B2B Marketing’s Measurement Problem

New B2B Buying ProcessNo one makes a million dollar decision based on one white paper, one email or one Google search.

The buying process may take 12 to 18 months. 20 different people may be involved in the decision. Peers, consultants and analysts will provide their input.

It is called a complex sale for a reason, but B2B marketers keep trying to fit it into a simplistic measurement framework: where did we get that lead?

The problem doesn’t begin with marketing though. In most B2B organizations, Salesforce.com or a similar solution is the system of record. If the results of your campaign aren’t visible in Salesforce, the campaign wasn’t successful.

As a results, B2B acquisition marketing often devolves into one of two places:

  1. Just getting a lead (really just some contact details, but I digress) into the marketing and sales machine. Beyond cold, these leads may frozen solid. But if your program is the one that put them in the system, your program gets the credit if they become a qualified lead in the future.
  2. Sweeping up late stage contacts. Tactics like buying branded search terms or running retargeting campaigns are particularly cost-effective on paper because only target people who have already shown a level of interest or familiarity with your solution. In short, they get the benefit of much of the work your other marketing efforts did.

Ultimately most B2B marketers focused on lead generation come to the conclusion that banners don’t drive leads, print advertising is ineffective or telemarketing still reigns supreme. The conclusions are true because of the system marketers are working within.

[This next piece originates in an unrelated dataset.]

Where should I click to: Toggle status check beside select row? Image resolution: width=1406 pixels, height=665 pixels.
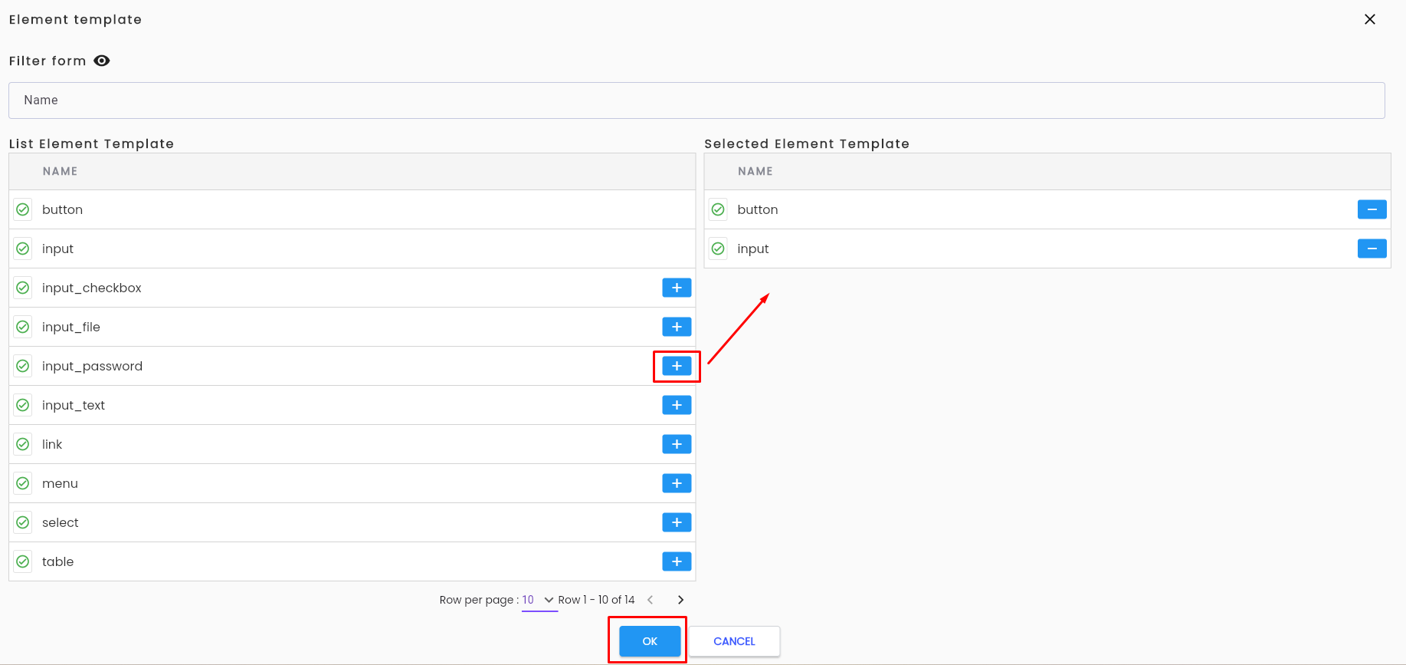pos(23,522)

The solution isn’t simple. Yes, there are ways to more effectively measure the impact of marketing on your business, solutions that many mid-sized B2B marketers have access too.

  1. Measure the impact of your overall marketing mix using sophisticated statistical models.
  2. Assess the change in perception of your brand or product as well as the overall intent to purchase using attitudinal research (aka brand studies).
  3. Develop an attribution approach that assigns credit for leads to marketing they likely saw (for instance, using cookie data to see if they potentially saw a banner, known as viewthrough).

But your organization that is accustomed to measuring marketing by the value it delivers (in qualified leads or ultimate sales) versus the investment you made. Is your entire organization, not just the marketing department, ready to change how you measure marketing?

Usually, the near term answer is no. Changing how marketing is measured is a significant change and is, at its heart, a change management issue. For example, these are just a few of the areas it will impact:

  1. Business stakeholders throughout the organization (from existing marketing partners to sales to the executive team) will need to understand the new measurement.
  2. New marketing technology or service investment will need to be made, likely increasing the infrastructure cost of marketing.
  3. All existing marketing performance will need to be updated, triggering an extended period of testing in order to determine the most effective tactics based on the new measurement.

It is a complex sale, but most B2B companies will continue to use their simple measurement.

Your Turn

Maybe (hopefully) I’m wrong. Let me know in the comments below or on Twitter (@wittlake) if you see most B2B organizations moving away from Salesforce (or similar) lead source as the primary measurement of their lead generation campaigns.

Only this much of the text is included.